> _Task statement_: Write the listing out once more, with every line exactly as it stands.

> _The records_:
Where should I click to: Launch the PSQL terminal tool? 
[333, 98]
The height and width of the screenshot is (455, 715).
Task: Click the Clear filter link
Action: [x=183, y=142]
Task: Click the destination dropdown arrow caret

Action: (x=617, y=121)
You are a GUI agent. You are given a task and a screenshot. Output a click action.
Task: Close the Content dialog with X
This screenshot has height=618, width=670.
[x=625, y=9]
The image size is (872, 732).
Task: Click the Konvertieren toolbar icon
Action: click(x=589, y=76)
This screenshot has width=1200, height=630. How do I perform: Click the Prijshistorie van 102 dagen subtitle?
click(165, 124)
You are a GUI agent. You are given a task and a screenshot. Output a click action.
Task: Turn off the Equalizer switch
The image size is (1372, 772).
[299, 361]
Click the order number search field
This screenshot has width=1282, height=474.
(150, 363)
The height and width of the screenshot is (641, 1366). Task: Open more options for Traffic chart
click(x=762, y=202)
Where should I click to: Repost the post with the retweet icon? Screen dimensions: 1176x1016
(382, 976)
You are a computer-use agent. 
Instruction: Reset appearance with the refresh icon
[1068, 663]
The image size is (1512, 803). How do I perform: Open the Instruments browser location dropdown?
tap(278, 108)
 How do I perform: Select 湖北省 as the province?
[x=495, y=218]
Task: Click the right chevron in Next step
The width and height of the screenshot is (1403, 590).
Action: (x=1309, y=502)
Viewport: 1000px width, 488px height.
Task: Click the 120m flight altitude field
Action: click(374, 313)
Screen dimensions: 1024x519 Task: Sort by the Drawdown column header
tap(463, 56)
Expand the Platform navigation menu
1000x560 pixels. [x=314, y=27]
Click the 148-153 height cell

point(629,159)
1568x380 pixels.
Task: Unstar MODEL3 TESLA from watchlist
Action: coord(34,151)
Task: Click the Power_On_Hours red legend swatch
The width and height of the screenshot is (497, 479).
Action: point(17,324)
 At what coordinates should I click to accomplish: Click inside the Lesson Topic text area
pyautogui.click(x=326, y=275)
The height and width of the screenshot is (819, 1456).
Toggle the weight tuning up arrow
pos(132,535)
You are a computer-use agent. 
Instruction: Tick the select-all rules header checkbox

> _Exercise output_:
Where should I click to: Launch the PSQL terminal tool? 
[333, 98]
The height and width of the screenshot is (455, 715).
Task: Click the Clear filter link
Action: [x=183, y=142]
Task: Click the destination dropdown arrow caret

Action: (x=617, y=121)
You are a GUI agent. You are given a task and a screenshot. Output a click action.
Task: Close the Content dialog with X
This screenshot has height=618, width=670.
[x=625, y=9]
The image size is (872, 732).
Task: Click the Konvertieren toolbar icon
Action: click(x=589, y=76)
This screenshot has width=1200, height=630. How do I perform: Click the Prijshistorie van 102 dagen subtitle?
click(165, 124)
You are a GUI agent. You are given a task and a screenshot. Output a click action.
Task: Turn off the Equalizer switch
The image size is (1372, 772).
[299, 361]
Click the order number search field
This screenshot has width=1282, height=474.
(150, 363)
The height and width of the screenshot is (641, 1366). Task: Open more options for Traffic chart
click(x=762, y=202)
Where should I click to: Repost the post with the retweet icon? Screen dimensions: 1176x1016
(382, 976)
You are a computer-use agent. 
Instruction: Reset appearance with the refresh icon
[1068, 663]
The image size is (1512, 803). How do I perform: Open the Instruments browser location dropdown?
tap(278, 108)
 How do I perform: Select 湖北省 as the province?
[x=495, y=218]
Task: Click the right chevron in Next step
The width and height of the screenshot is (1403, 590).
Action: (x=1309, y=502)
Viewport: 1000px width, 488px height.
Task: Click the 120m flight altitude field
Action: click(374, 313)
Screen dimensions: 1024x519 Task: Sort by the Drawdown column header
tap(463, 56)
Expand the Platform navigation menu
1000x560 pixels. [x=314, y=27]
Click the 148-153 height cell

point(629,159)
1568x380 pixels.
Task: Unstar MODEL3 TESLA from watchlist
Action: coord(34,151)
Task: Click the Power_On_Hours red legend swatch
The width and height of the screenshot is (497, 479).
Action: point(17,324)
 At what coordinates should I click to accomplish: Click inside the Lesson Topic text area
pyautogui.click(x=326, y=275)
The height and width of the screenshot is (819, 1456).
Toggle the weight tuning up arrow
pos(132,535)
You are a computer-use agent. 
Instruction: Tick the select-all rules header checkbox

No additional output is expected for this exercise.